日本列島旅鴉

風が吹くまま西東、しがない旅鴉の日常を綴ります。

不穏な空気 続編

2017-04-05 22:19:22 | 
レッカー車で緊急搬送された相棒の診断結果と修理の見積もりが出ました。原因はイグニッションコイルなるもので、6気筒あるうちの2番目、4番目がご臨終となり、残る4気筒での運転となったため、異常な振動が起きたというのがディーラーの説明です。ただし出費としては前回とおおむね同額で済みました。相当な出費も覚悟していただけに、思ったよりも軽症で済んでくれたのは幸いです。
それはよいのですが、問題はもう一つの見積もりが出てきたことです。以前も交換したバルブリフターで、今回の不具合と直接の関連はないものの、年数、走行距離を考えると交換が望ましいという診断でした。しかしこちらは20万円を超す高額で、いくら転ばぬ先の杖とはいっても、自分にとって迷いなく決断できる出費ではありません。
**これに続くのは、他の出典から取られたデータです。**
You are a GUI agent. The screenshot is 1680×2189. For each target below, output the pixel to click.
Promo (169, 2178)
緊急度が高くないこと、既に一度交換していることから見送ったものの、一時落ち着いていた維持費に再び高騰の兆しが出始め、不穏な空気が違った形で漂ってきました。

今年の9月には先代オーナーから引き継いで10年の節目を迎え、来年の車検までには通算20万kmの節目が見えてくると予想されます。少なくともそれまで乗り続けるという方針については、かねてから繰り返し語ってきたところです。しかし今回、久々のに高額な見積もりが提示されるに至り、さらに先のことを考えるべき段階に入ったというのが実感です。
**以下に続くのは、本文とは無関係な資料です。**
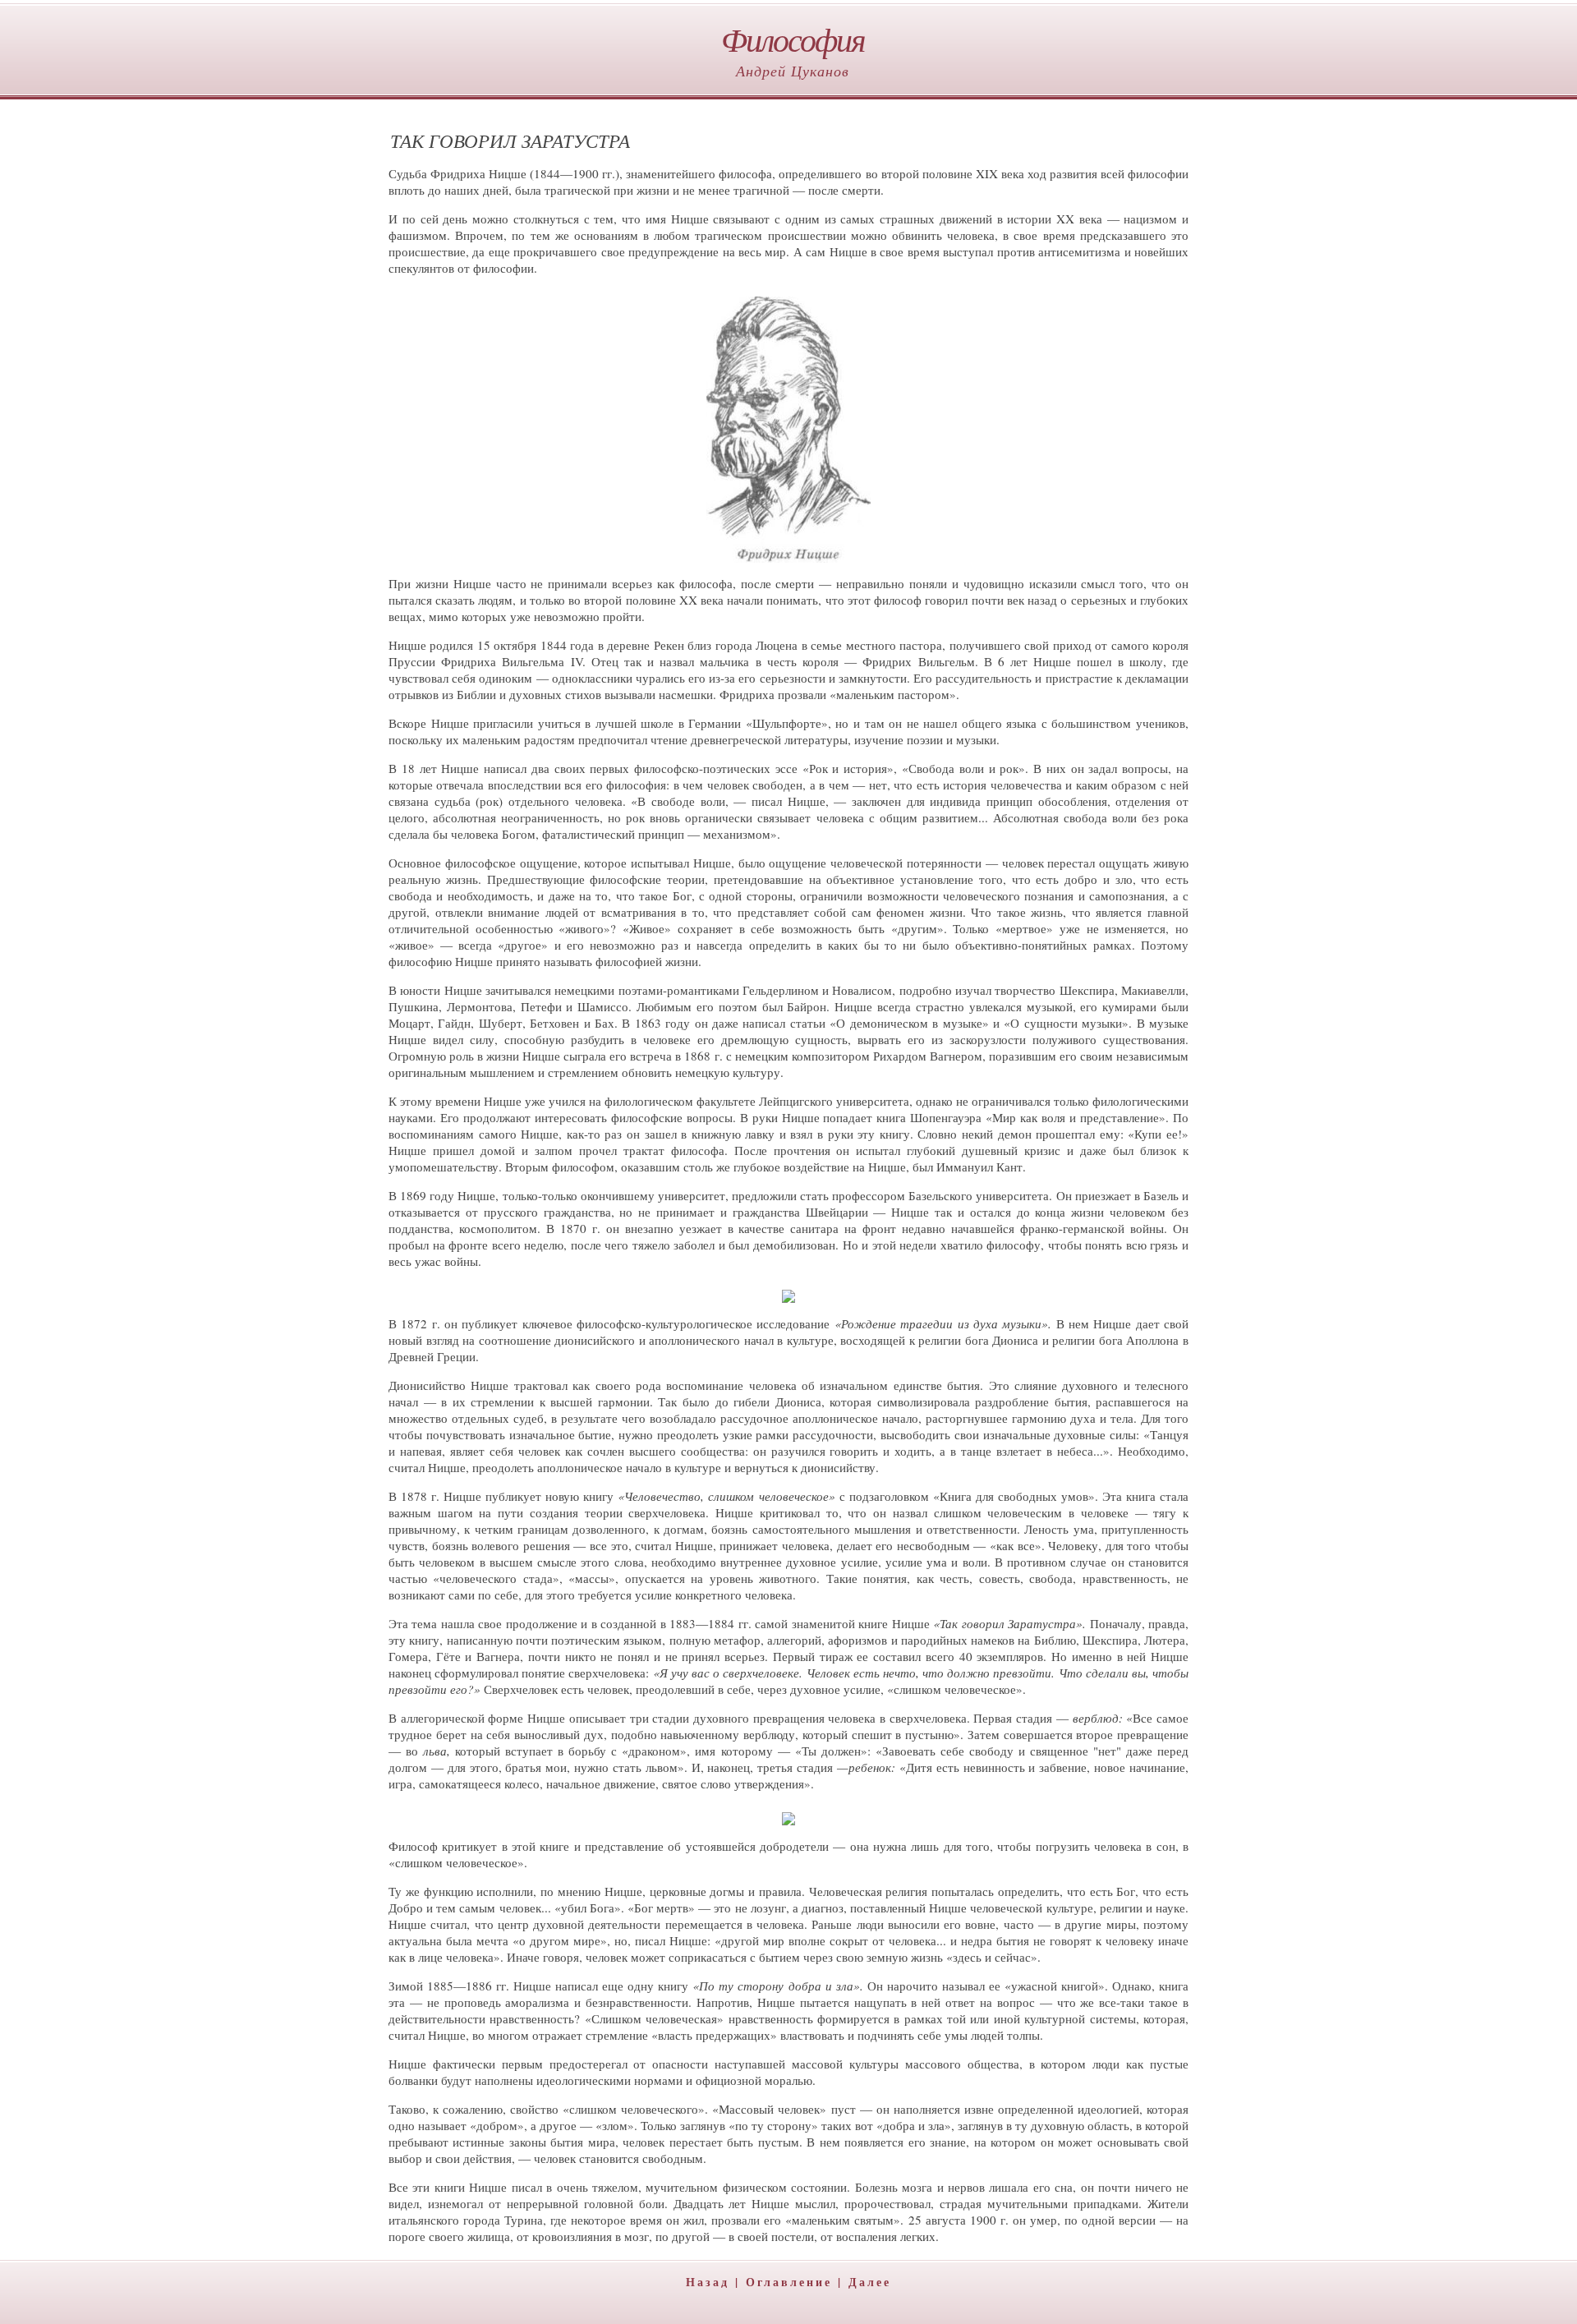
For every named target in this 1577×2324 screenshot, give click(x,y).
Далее (869, 2281)
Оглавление (789, 2281)
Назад (707, 2281)
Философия (793, 38)
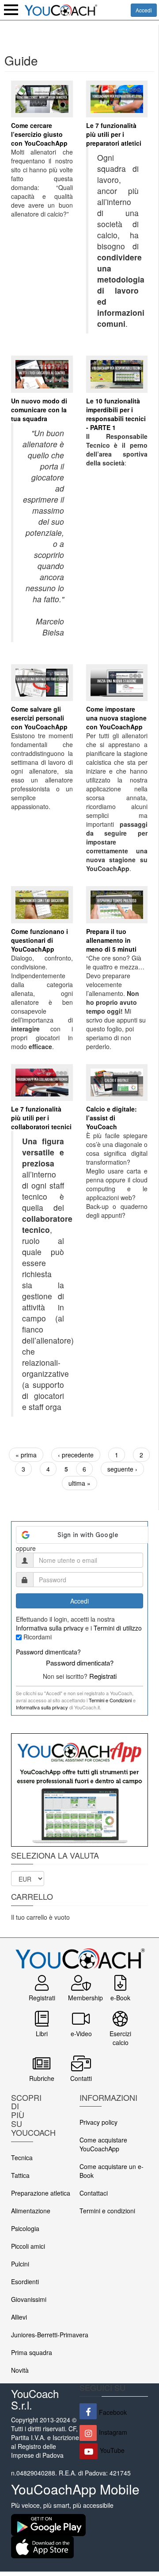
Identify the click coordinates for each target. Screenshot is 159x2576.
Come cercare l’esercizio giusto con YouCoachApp (39, 134)
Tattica (20, 2175)
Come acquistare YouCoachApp (103, 2144)
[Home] (60, 8)
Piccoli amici (28, 2246)
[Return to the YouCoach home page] (79, 1953)
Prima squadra (31, 2352)
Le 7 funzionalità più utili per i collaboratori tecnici (41, 1117)
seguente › (122, 1468)
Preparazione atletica (40, 2193)
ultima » (79, 1483)
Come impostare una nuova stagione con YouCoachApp (116, 718)
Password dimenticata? (48, 1651)
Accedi (144, 10)
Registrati (103, 1676)
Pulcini (20, 2263)
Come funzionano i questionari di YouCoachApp (39, 940)
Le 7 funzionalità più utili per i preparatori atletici (113, 134)
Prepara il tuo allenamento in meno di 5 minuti (111, 940)
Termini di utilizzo (118, 1627)
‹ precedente (76, 1454)
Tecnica (22, 2157)
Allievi (19, 2317)
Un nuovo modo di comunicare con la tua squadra (39, 409)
結論から申しますと、なけなしの金が続く限り乗り続けるという方針は変わりません。ただし、その背景は少しずつ変化してきました。今までは、長年活動を共にしてきたことからくる愛着が第一でしたが、それに加えて年々大きくなりつつあるのが、是非乗り換えたいと思う車が見当たらない現状です。直列6気筒の機関を自然吸気で吹かす、古きよき時代の車に乗ってきた人間にとって、効率性、経済性を徹底追求した現代の車に、自ら所有したいと思うほどの魅力を感じないとでも申しましょうか。
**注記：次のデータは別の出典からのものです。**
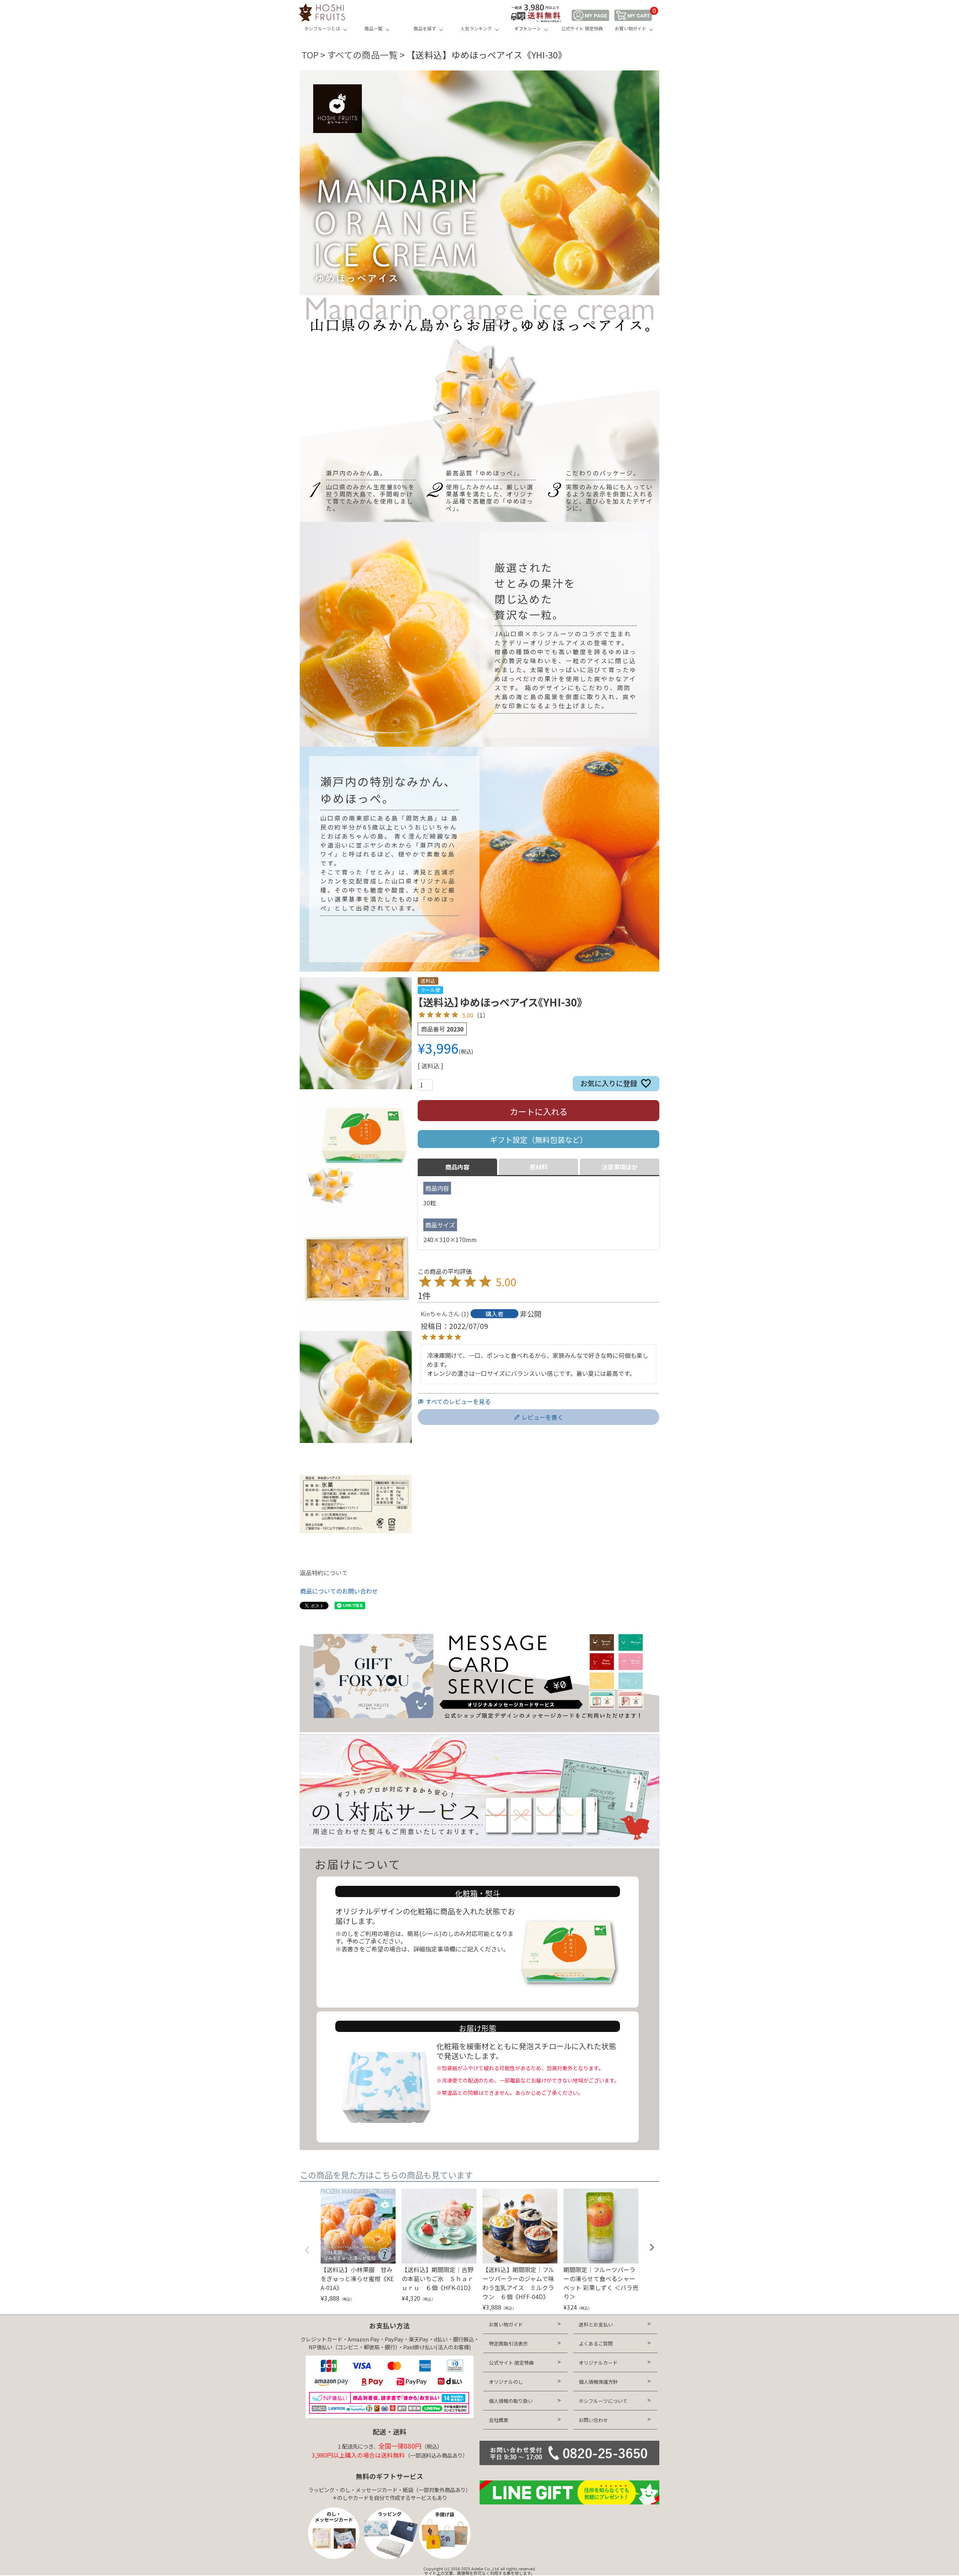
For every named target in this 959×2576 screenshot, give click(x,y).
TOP (310, 54)
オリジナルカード (598, 2362)
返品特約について (324, 1572)
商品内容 (457, 1166)
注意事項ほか (620, 1166)
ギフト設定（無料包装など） (538, 1139)
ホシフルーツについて (603, 2400)
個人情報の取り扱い (511, 2400)
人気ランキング (476, 28)
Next (651, 2247)
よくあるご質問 (596, 2343)
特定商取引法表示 (508, 2343)
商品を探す (425, 28)
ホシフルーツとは (322, 28)
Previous (307, 2250)
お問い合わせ (593, 2420)
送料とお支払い (596, 2324)
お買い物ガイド (630, 28)
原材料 (539, 1166)
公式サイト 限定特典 (582, 28)
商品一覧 (373, 28)
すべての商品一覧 (362, 54)
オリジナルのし (506, 2381)
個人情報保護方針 (598, 2381)
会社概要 (498, 2420)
鉄道車両にたとえるならば、100系とN700系の違いのようなものともいえます。各地にはびこる安普請の規格型車両と違い、別にN700系を嫌っているわけではないのです。むしろ最高の性能と経済性、居住性を兼ね備えた最先端の車両と思います。しかし、重く大きい100系の風格、存在感に比べれば、合理性を突き詰めたN700系は無味乾燥に映り、少なくともこの列車で旅をしたいと思うほどではありません。同様のことが乗用車についてもいえます。性能、安全性、快適性は年々高まる一方、今や5シリーズでさえ大半が4気筒車です。巷で話題の自動運転なるものまで実用化されれば、「駆けぬける歓び」は有名無実化するでしょう。それだけに、今の車をどれだけ長く維持できるかに関心が移らざるを得ないというわけです。
かような観点からすれば、将来的に交換すべき箇所については先手を打った方が望ましく、バルブリフターもその一つだったといえます。しかしその一方で、なけなしの金をはたいているという現実もあります。今回あるいは前回のように、10万円前後なら比較的迷いなく決断できる一方、それを大きく超えると緊急度を踏まえて取捨選択せざるを得ないのが実情です。見方を変えると、数十万円単位の修繕が頻発するようになったときは、いよいよ潮時ということになるかもしれません。どこまで粘るつもりかと、試されているかのような今回の見積もりでした。